Goal | Copy out the data word for word, starting from its first line and ending with the line that contains "I will point(36,309).".

Word and item position data:

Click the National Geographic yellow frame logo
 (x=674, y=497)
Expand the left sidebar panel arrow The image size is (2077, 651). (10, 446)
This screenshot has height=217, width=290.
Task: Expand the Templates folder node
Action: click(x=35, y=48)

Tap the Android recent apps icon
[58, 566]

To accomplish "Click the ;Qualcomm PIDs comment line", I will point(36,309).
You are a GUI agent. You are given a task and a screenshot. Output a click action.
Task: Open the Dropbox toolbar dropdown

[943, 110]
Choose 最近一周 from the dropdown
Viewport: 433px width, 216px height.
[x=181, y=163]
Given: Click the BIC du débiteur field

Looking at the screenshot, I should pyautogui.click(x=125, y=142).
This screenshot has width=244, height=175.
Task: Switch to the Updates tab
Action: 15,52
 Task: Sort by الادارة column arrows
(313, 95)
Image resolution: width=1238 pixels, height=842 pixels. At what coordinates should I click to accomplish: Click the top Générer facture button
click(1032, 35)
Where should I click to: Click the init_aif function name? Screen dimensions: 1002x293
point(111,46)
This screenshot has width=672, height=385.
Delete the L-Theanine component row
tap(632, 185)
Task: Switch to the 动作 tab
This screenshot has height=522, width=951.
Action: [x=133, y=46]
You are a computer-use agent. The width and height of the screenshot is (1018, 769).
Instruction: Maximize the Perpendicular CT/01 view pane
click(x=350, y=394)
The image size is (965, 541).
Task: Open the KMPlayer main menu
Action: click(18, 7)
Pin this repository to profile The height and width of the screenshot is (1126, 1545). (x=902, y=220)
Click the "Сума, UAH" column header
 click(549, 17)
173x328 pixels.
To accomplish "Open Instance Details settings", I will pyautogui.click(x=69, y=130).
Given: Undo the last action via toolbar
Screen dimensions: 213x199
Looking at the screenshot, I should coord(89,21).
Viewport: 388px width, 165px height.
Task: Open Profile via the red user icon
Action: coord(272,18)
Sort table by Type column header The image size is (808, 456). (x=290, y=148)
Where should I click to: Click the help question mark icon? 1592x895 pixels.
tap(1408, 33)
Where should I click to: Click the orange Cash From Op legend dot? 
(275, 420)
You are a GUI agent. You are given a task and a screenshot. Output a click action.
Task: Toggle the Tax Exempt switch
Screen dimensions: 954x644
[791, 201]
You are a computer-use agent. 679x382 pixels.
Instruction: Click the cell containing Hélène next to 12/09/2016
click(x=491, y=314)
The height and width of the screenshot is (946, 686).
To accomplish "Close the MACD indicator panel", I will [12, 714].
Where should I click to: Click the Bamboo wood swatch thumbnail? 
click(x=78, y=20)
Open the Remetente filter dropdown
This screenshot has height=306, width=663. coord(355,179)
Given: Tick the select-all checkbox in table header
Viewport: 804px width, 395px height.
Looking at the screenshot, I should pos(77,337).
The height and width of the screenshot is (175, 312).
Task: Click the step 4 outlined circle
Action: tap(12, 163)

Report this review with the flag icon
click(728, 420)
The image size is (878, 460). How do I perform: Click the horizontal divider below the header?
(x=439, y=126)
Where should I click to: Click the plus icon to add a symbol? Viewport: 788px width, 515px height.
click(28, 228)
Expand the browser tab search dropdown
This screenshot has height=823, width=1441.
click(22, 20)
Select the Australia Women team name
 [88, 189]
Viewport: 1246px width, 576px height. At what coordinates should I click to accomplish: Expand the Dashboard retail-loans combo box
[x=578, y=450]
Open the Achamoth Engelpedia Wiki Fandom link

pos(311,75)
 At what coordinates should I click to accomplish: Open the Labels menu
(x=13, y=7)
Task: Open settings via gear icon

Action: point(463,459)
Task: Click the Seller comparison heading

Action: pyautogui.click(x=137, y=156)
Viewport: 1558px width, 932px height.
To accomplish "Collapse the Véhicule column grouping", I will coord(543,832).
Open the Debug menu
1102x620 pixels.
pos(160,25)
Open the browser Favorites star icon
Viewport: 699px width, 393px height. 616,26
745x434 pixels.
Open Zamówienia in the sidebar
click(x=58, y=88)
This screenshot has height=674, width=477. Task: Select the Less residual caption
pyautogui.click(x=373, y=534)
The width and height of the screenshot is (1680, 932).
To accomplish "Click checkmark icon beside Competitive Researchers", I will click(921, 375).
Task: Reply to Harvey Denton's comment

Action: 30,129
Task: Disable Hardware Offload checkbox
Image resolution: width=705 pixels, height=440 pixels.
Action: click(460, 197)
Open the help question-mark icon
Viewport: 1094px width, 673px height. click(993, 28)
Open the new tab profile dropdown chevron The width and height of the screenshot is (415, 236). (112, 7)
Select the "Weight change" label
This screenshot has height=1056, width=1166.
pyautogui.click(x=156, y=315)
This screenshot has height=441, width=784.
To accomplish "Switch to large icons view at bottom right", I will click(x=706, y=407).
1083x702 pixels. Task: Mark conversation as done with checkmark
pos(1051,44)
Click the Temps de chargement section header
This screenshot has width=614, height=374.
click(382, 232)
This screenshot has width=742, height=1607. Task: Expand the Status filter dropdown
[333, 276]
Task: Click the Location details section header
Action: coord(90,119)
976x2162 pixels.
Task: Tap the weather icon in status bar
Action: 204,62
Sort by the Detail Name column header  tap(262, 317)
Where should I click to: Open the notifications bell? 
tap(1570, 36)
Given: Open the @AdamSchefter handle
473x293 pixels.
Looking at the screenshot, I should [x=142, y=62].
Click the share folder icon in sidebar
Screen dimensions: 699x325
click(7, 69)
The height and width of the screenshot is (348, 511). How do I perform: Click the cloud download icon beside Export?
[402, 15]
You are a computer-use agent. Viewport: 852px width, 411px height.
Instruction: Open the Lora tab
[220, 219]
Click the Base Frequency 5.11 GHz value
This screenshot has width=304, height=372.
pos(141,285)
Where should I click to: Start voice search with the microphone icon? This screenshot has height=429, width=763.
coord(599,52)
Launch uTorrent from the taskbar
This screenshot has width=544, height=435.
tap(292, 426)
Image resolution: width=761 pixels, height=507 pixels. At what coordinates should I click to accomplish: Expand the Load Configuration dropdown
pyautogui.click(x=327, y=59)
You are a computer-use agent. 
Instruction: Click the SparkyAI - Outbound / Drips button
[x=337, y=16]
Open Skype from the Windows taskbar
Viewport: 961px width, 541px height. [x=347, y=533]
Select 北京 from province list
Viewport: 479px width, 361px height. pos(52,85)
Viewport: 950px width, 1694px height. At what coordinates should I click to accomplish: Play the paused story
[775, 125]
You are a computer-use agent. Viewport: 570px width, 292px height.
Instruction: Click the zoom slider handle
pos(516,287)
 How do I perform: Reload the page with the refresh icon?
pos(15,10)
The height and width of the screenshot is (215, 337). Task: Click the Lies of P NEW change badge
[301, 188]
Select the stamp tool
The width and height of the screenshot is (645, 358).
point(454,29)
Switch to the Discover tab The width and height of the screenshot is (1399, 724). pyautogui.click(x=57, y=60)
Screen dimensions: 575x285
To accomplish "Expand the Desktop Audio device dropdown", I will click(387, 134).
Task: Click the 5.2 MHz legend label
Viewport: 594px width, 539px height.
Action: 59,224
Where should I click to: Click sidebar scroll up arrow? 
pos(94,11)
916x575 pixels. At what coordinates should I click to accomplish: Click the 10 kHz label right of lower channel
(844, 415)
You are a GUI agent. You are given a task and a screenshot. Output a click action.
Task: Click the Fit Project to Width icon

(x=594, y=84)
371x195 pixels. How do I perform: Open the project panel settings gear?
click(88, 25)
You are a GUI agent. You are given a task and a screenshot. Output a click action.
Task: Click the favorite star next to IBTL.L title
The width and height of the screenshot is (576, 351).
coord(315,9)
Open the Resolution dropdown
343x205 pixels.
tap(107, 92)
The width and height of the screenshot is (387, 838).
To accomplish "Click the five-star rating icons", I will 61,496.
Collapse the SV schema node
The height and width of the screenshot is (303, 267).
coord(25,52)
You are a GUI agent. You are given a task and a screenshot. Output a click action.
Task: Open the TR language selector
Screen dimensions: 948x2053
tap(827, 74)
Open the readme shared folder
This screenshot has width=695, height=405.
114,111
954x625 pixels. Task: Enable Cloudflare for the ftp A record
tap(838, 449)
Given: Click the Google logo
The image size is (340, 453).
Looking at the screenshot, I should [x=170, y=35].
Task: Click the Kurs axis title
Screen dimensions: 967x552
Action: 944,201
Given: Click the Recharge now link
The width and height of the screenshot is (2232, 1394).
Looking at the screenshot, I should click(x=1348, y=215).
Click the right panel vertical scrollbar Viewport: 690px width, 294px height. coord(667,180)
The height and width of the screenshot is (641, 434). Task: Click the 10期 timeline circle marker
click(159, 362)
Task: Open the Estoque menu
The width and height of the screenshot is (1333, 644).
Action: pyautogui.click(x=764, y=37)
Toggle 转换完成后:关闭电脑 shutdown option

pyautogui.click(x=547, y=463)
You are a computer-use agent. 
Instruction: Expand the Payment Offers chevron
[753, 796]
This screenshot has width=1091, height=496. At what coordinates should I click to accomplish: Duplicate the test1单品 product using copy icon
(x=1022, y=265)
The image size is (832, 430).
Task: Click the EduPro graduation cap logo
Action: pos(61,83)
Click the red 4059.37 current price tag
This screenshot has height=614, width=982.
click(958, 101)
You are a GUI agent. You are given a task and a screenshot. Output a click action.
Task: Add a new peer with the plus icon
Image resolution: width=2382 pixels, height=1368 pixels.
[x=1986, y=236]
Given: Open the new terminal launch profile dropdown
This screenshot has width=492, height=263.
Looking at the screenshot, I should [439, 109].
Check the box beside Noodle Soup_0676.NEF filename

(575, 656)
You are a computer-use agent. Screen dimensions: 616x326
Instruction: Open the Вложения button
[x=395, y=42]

Task answer |
Click the National Geographic yellow frame logo
 (x=674, y=497)
Expand the left sidebar panel arrow The image size is (2077, 651). (10, 446)
This screenshot has height=217, width=290.
Task: Expand the Templates folder node
Action: click(x=35, y=48)

Tap the Android recent apps icon
[58, 566]

To accomplish "Click the ;Qualcomm PIDs comment line", I will point(36,309).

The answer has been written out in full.